First two mayoral candidates out of the blocks

A FORMER deputy mayor and a local artist are the first two intending candidates for the vacant position of mayor of the Derwent Valley Council. Nominations for the vacancy open next Monday and a by-election will be held via postal voting between January 25 and February 22.

Photographer and art gallery manager Michelle Dracoulis, of New Norfolk, was the first out of the blocks, announcing her candidacy in a Facebook post on December 22. Acting mayor Jessica Cosgrove has not yet announced whether she will contest the vacancy. The by-election will return a new mayor and councillor to serve until the next ordinary election in September/October.

Former deputy mayor and one-time acting mayor Peter Binny, of Granton, is the only other known candidate at this stage. He served for 13 years on the then New Norfolk Council, and was the first person to serve as deputy mayor following the change in title from warden and deputy warden to mayor and deputy.

Ms Dracoulis said one of her priorities if elected would be to consult with local people and groups to connect the community in a way that promotes harmony and benefits all. “I am standing as a candidate for councillor and mayor of the Derwent Valley Council to serve our community by connecting with the past and planning for the future. I love the strength and diversity of our region and will advocate at every level to serve its best interests,” she said.

“I believe that artistic expression is an excellent way to share stories and ideas and connect communities – anybody can make a mark, and everybody has a story that matters,” she said. “I am a member of Derwent Valley Arts and co-ordinate the new arts and cultural space at The Barracks (Willow Court Asylum). This project acknowledges our town’s past while working towards a positive and all-inclusive future.

“As mayor I would be committed to advocating for the Derwent Valley, managing issues at a local level with consultation from community and participating in respectful deliberation with fellow members of the DVC,” Ms Dracoulis said.

Mr Binny said it appeared that some parts of the community were aggrieved by the council’s lack of responsiveness to community expectations. “I contributed 13 of the best years of my life to serve this community on a council that was in the main harmonious and achieved significant improvements across the municipality.
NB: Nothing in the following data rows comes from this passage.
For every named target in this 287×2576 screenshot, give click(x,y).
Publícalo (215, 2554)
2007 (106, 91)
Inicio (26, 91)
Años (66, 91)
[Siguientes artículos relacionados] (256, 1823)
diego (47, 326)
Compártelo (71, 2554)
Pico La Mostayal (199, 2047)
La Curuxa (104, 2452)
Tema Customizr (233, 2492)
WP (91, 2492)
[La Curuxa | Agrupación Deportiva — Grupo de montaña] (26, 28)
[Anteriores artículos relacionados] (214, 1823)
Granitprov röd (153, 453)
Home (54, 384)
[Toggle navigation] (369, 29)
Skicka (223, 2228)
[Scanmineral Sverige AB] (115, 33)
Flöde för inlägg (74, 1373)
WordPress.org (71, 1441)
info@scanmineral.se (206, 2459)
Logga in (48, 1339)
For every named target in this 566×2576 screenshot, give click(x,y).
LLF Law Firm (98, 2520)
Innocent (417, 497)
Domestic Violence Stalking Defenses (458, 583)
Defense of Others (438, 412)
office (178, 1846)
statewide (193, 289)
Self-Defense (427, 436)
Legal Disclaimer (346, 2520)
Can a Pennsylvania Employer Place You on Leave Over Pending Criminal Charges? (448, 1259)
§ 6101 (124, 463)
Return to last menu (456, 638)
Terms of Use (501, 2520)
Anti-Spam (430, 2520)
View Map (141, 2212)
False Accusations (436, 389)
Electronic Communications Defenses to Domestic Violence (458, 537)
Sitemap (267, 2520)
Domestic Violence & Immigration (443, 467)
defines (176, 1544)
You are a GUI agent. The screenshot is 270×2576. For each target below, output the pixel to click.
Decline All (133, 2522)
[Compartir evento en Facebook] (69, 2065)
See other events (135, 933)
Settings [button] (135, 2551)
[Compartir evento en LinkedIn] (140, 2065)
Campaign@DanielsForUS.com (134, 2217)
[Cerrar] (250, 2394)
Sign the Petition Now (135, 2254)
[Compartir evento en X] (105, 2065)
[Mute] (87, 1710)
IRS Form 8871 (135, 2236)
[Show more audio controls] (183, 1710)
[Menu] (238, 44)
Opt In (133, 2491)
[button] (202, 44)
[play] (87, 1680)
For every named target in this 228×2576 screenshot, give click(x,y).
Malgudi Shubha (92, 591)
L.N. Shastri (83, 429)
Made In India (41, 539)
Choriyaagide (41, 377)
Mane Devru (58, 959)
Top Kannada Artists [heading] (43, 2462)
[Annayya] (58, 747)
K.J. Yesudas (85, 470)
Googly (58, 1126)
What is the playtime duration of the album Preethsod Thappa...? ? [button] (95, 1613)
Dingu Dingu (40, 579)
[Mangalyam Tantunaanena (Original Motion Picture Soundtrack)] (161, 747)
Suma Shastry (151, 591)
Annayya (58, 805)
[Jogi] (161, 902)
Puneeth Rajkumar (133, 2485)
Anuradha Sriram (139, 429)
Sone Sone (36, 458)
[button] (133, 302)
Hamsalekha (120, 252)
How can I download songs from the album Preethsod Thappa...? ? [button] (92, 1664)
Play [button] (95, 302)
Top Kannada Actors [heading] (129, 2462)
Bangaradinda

That momentum now seems to be lost,” he said.

“New Norfolk can’t claim to be a top tourist town and not have a visitor information centre, he said. “Similarly we can’t claim to be an historic town, settled in 1807, and not provide adequate access to the historic information and artefacts now that it’s proposed to ‘de-establish’ the Historical Information Centre Committee.

“If elected to the position of mayor I intend to use my considerable expertise to restore community confidence in the council, with the help of fellow councillors and the council administration. It is important to also restore community pride in our towns. On a recent trip to the West Coast I experienced real community pride in neat and clean public areas and facilities in every town we visited. We can do better and with community input and help we will,” Mr Binny said.

Any other intending candidates for the position of mayor and/or councillor are invited to make themselves known to damian@newnorfolknews.com.

Anyone who is not enrolled to vote in the Derwent Valley municipality has until 6pm on January 13 to register. Click here for more information.

One Comment

  1. I agree totally with the comments of Peter Binny that New Norfolk can’t claim to be a top tourist town if it doesn’t have a Visitor Information Centre providing access to local historic information. It is a massive indictment of Council and especially the ignorant comments of some of our Councillors who believe that visitors just have to “Google” to find local information. I have a scientific background and have done online research over many years (and still do) and before retirement also worked in IT. I learned many years ago that Google and some other online sites have algorithms (ie. computer programs) which will block access to your website if you don’t advertise with them. When my late wife and I had our antique shop in New Norfolk we’d often chat to visitors and tell them about places to eat, shop, stay etc many of which weren’t found if you did a Google search. Shame on you Council!! The local community and especially local tourist operators who are doing it tough deserve better.